▸ Work instructions
Copy the following records word for word, leaving out the pictures.
--- START ---
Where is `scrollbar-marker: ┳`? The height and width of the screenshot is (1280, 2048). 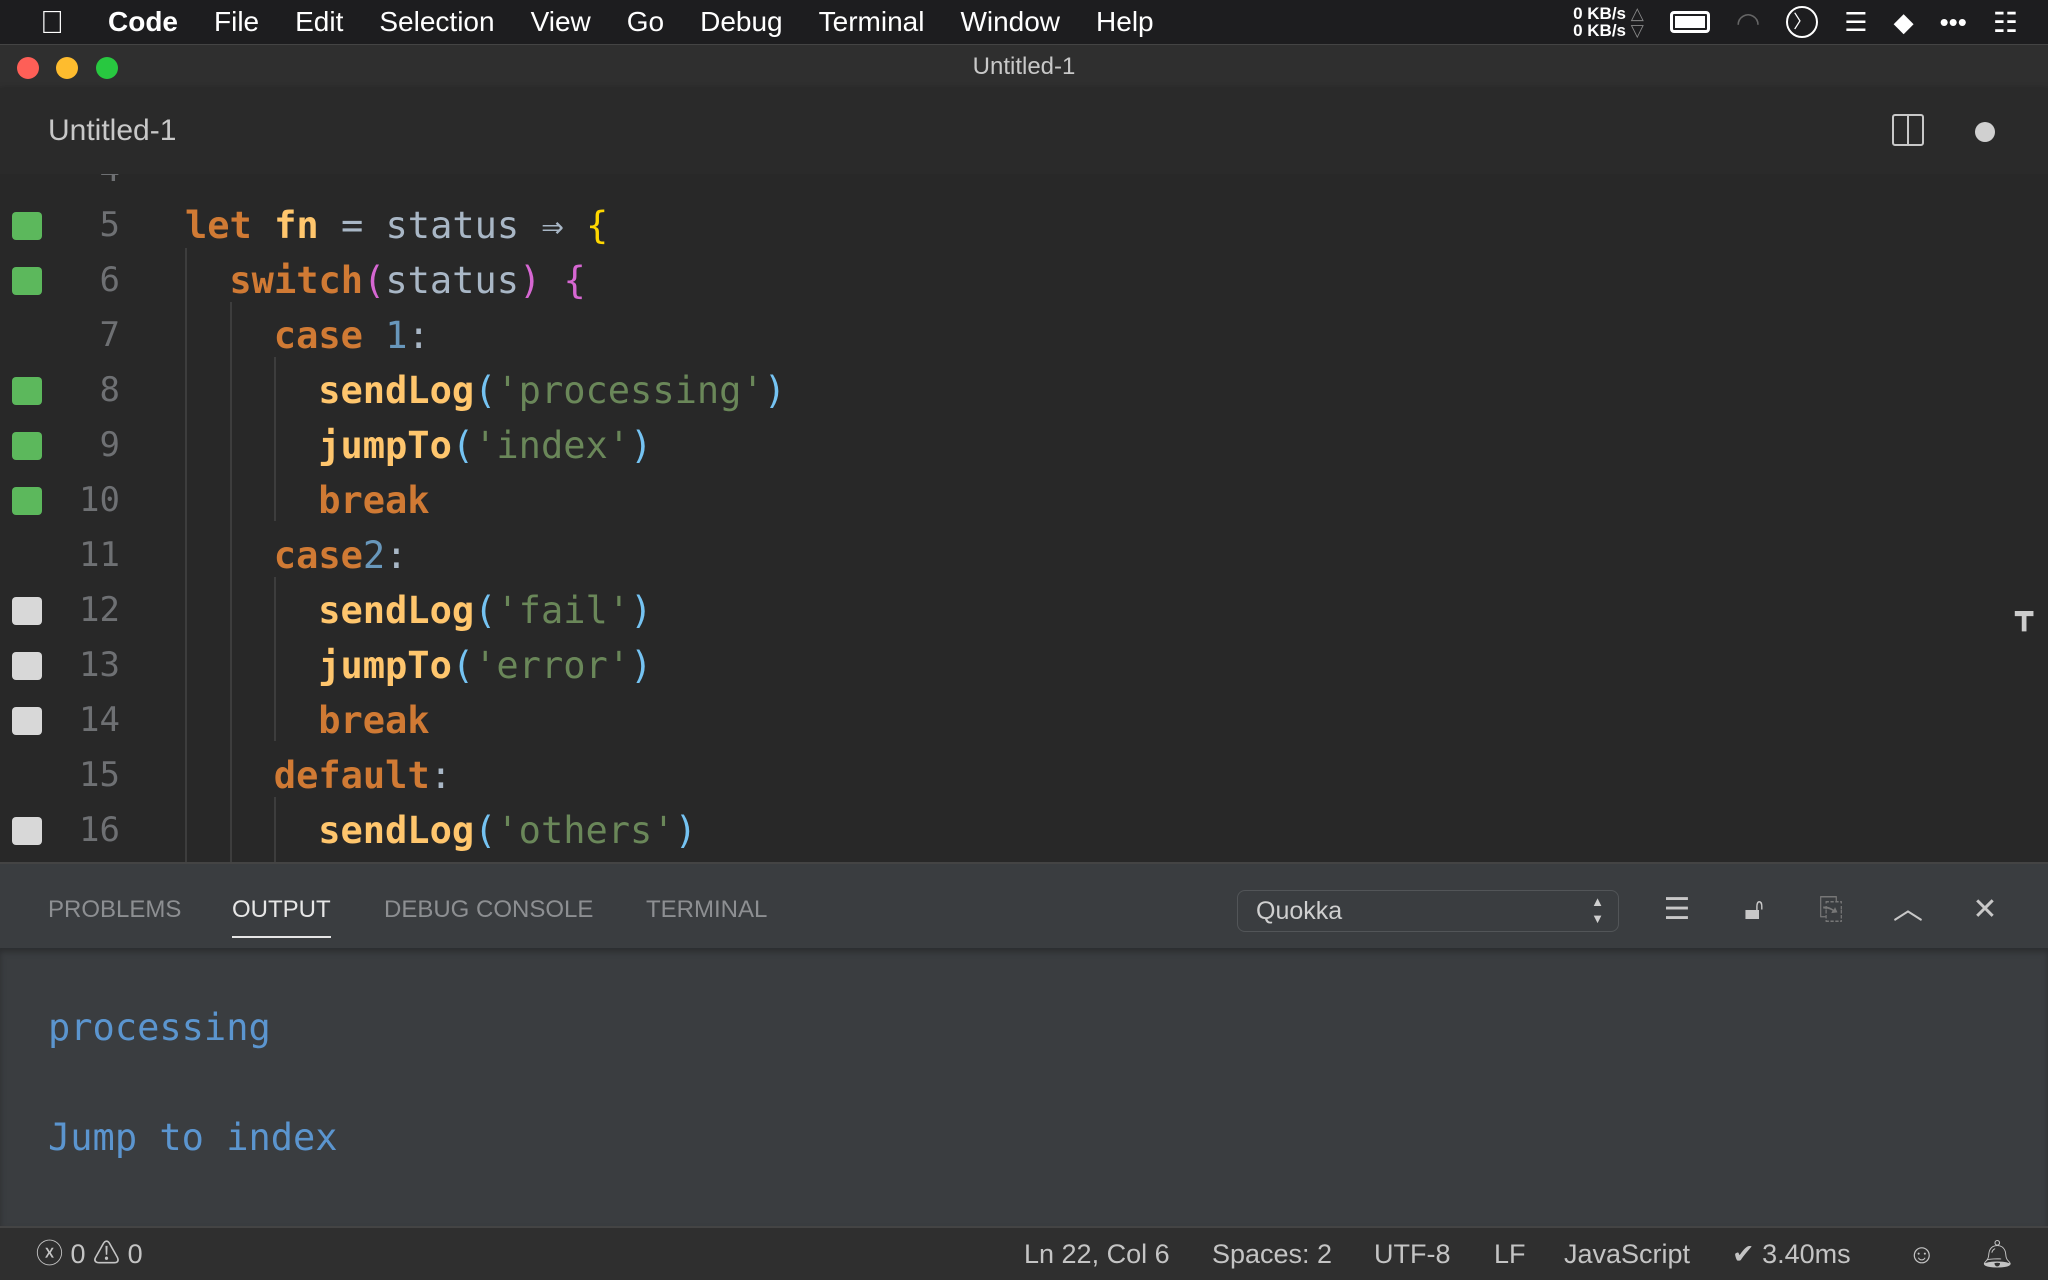
scrollbar-marker: ┳ is located at coordinates (2029, 615).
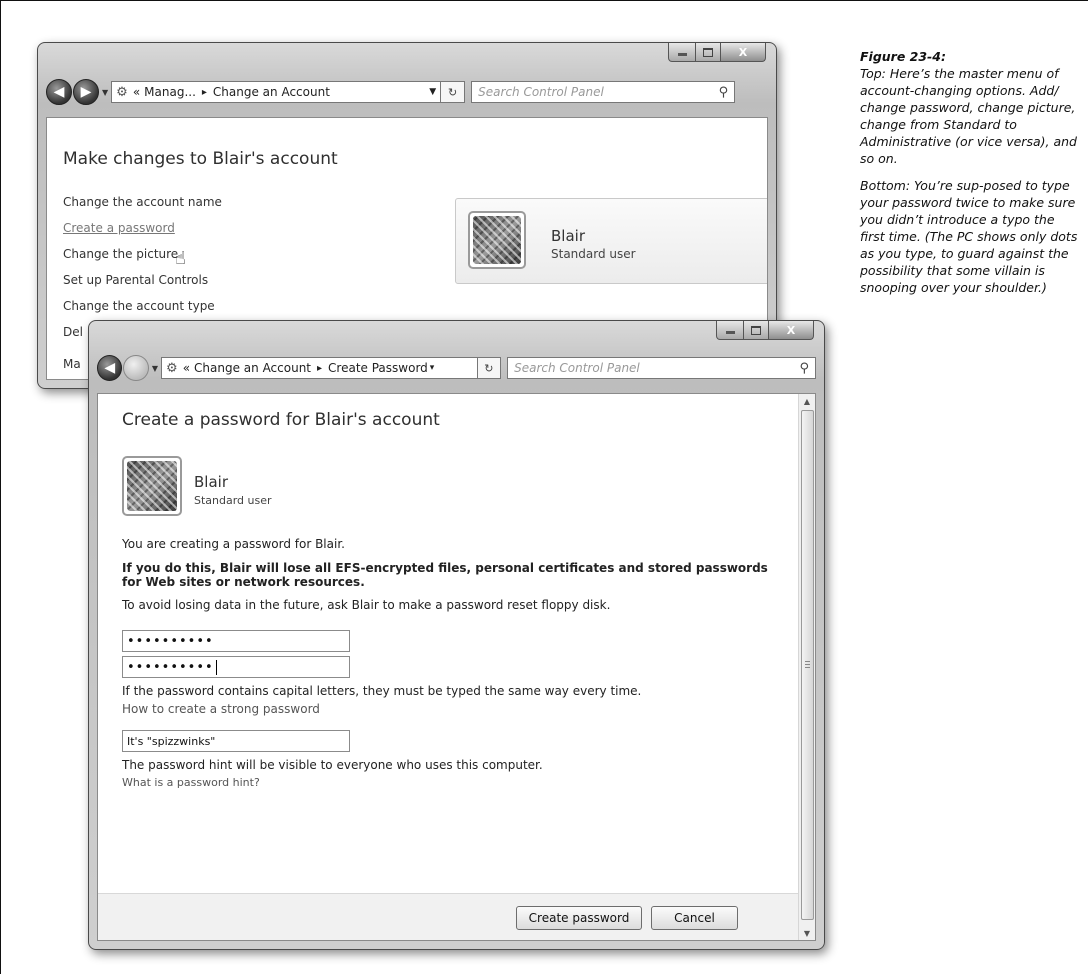 The image size is (1088, 974). What do you see at coordinates (456, 916) in the screenshot?
I see `button-bar: Create password Cancel` at bounding box center [456, 916].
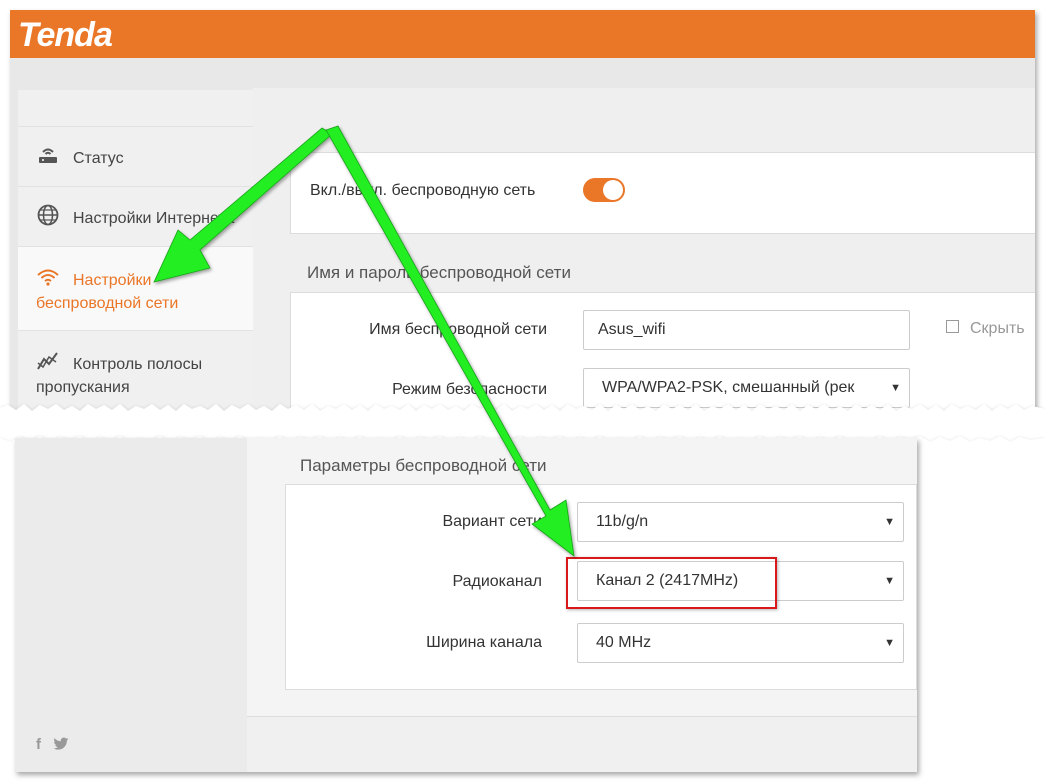 The image size is (1045, 782). Describe the element at coordinates (484, 642) in the screenshot. I see `channel-width-label: Ширина канала` at that location.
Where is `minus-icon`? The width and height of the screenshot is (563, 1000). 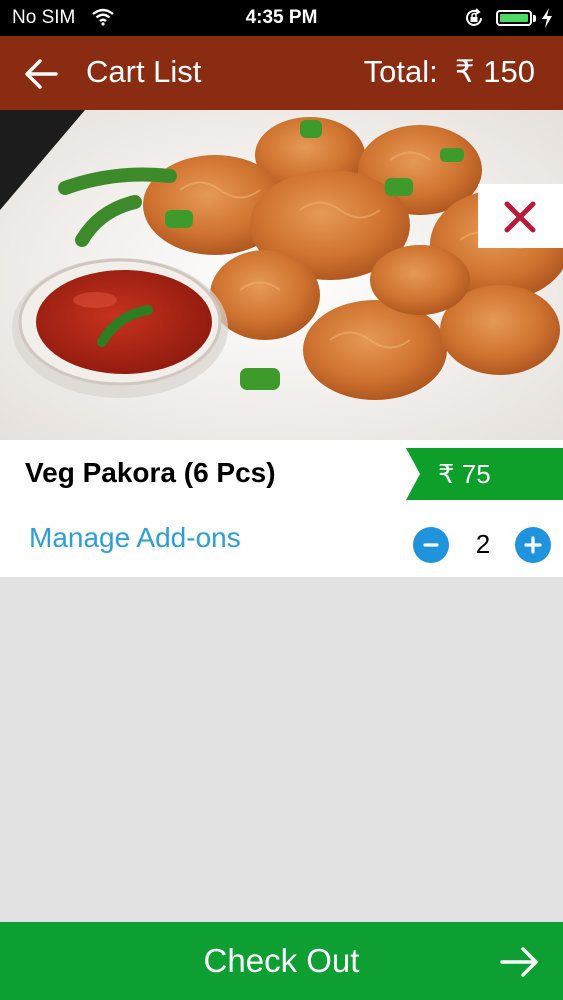
minus-icon is located at coordinates (431, 545).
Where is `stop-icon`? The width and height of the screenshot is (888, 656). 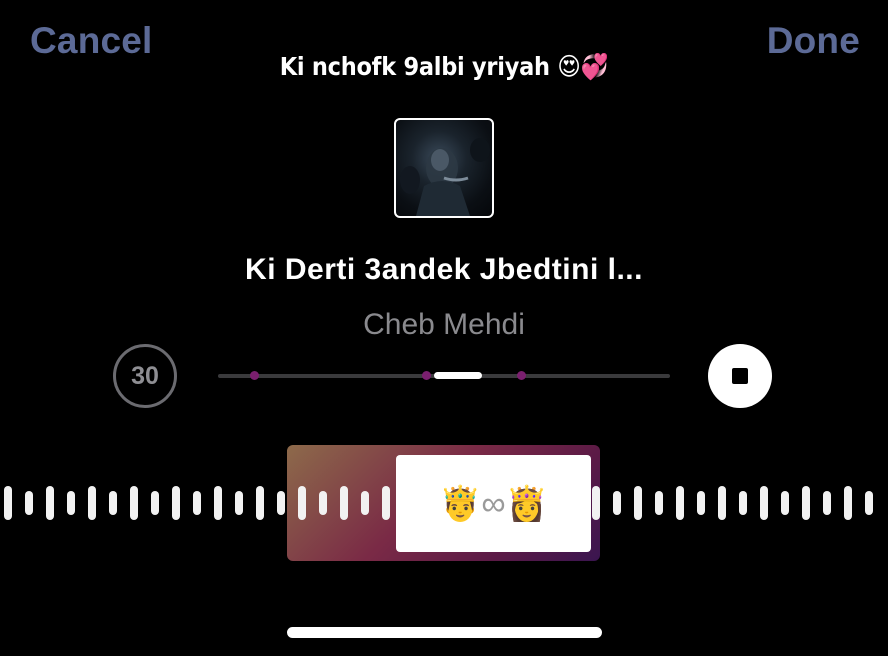
stop-icon is located at coordinates (740, 376).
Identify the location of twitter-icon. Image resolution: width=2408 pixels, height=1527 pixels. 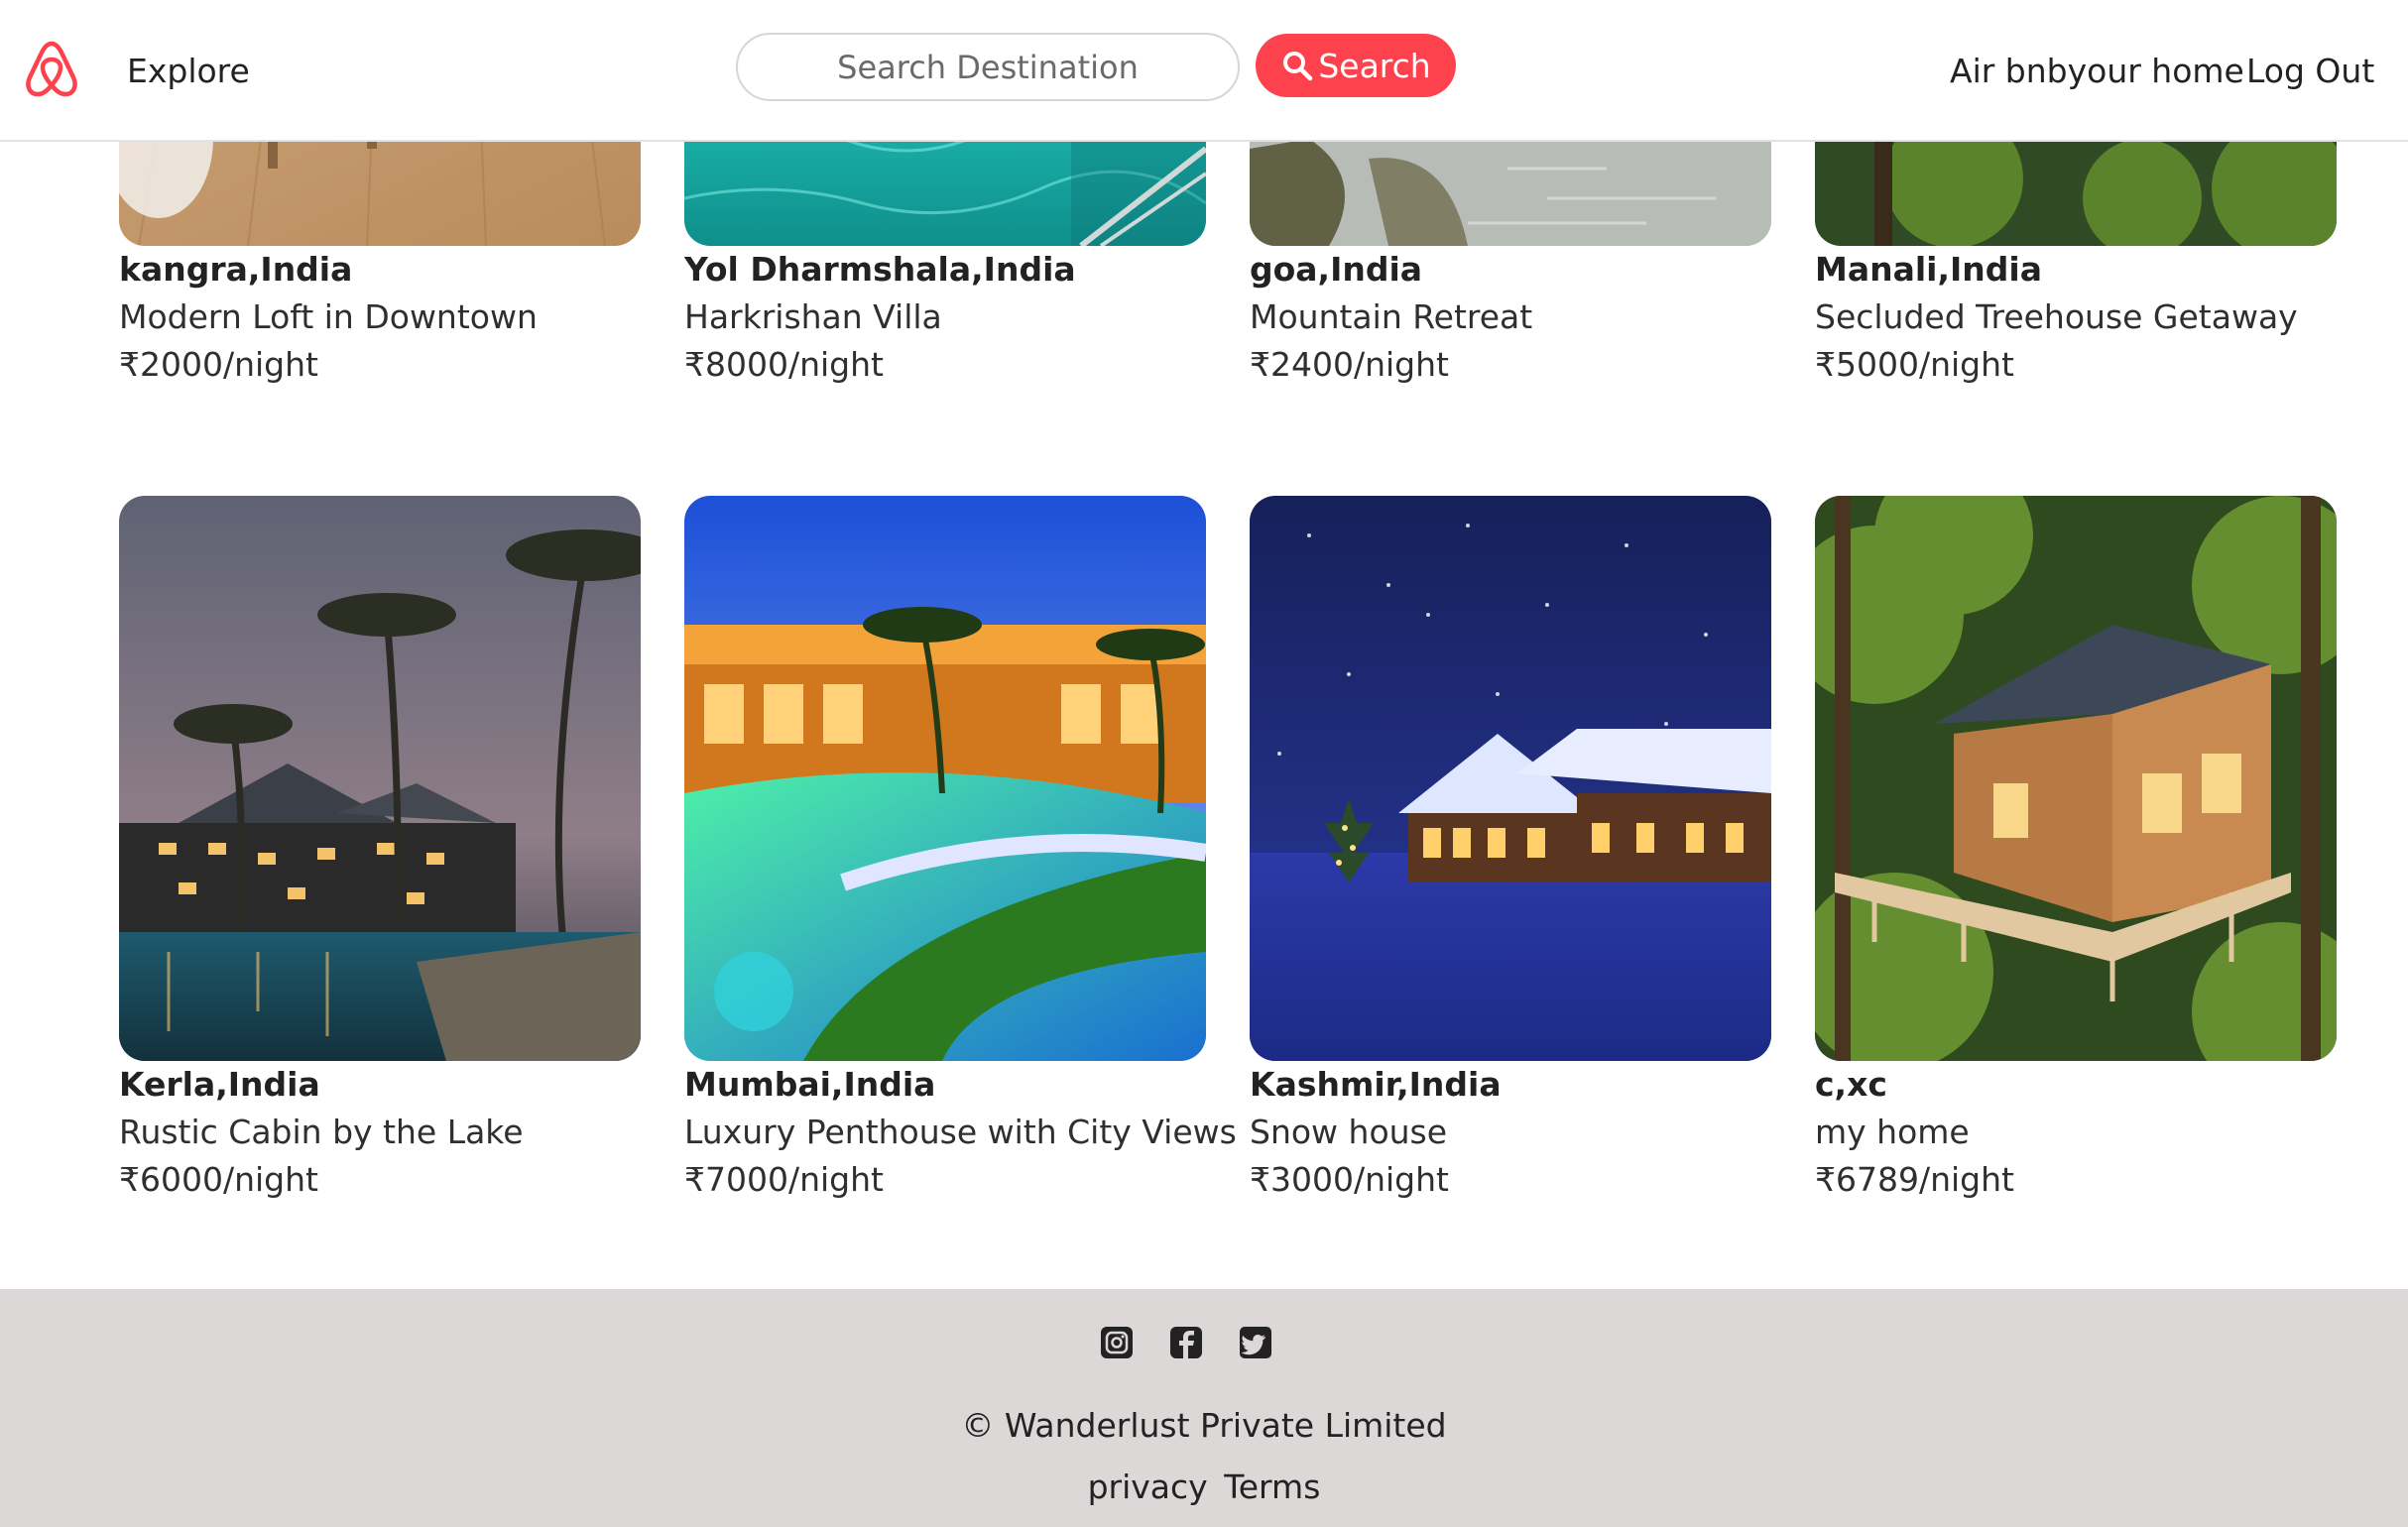
(1256, 1342).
--- END ---
▸ Exercise answer
Where is `scrollbar-marker: ┳`? The height and width of the screenshot is (1280, 2048). 
scrollbar-marker: ┳ is located at coordinates (2029, 615).
 The image size is (1088, 974). What do you see at coordinates (456, 916) in the screenshot?
I see `button-bar: Create password Cancel` at bounding box center [456, 916].
 The image size is (1045, 782). Describe the element at coordinates (484, 642) in the screenshot. I see `channel-width-label: Ширина канала` at that location.
Where is `minus-icon`? The width and height of the screenshot is (563, 1000). 
minus-icon is located at coordinates (431, 545).
Where is `stop-icon`? The width and height of the screenshot is (888, 656). 
stop-icon is located at coordinates (740, 376).
Identify the location of twitter-icon. Image resolution: width=2408 pixels, height=1527 pixels. 
(1256, 1342).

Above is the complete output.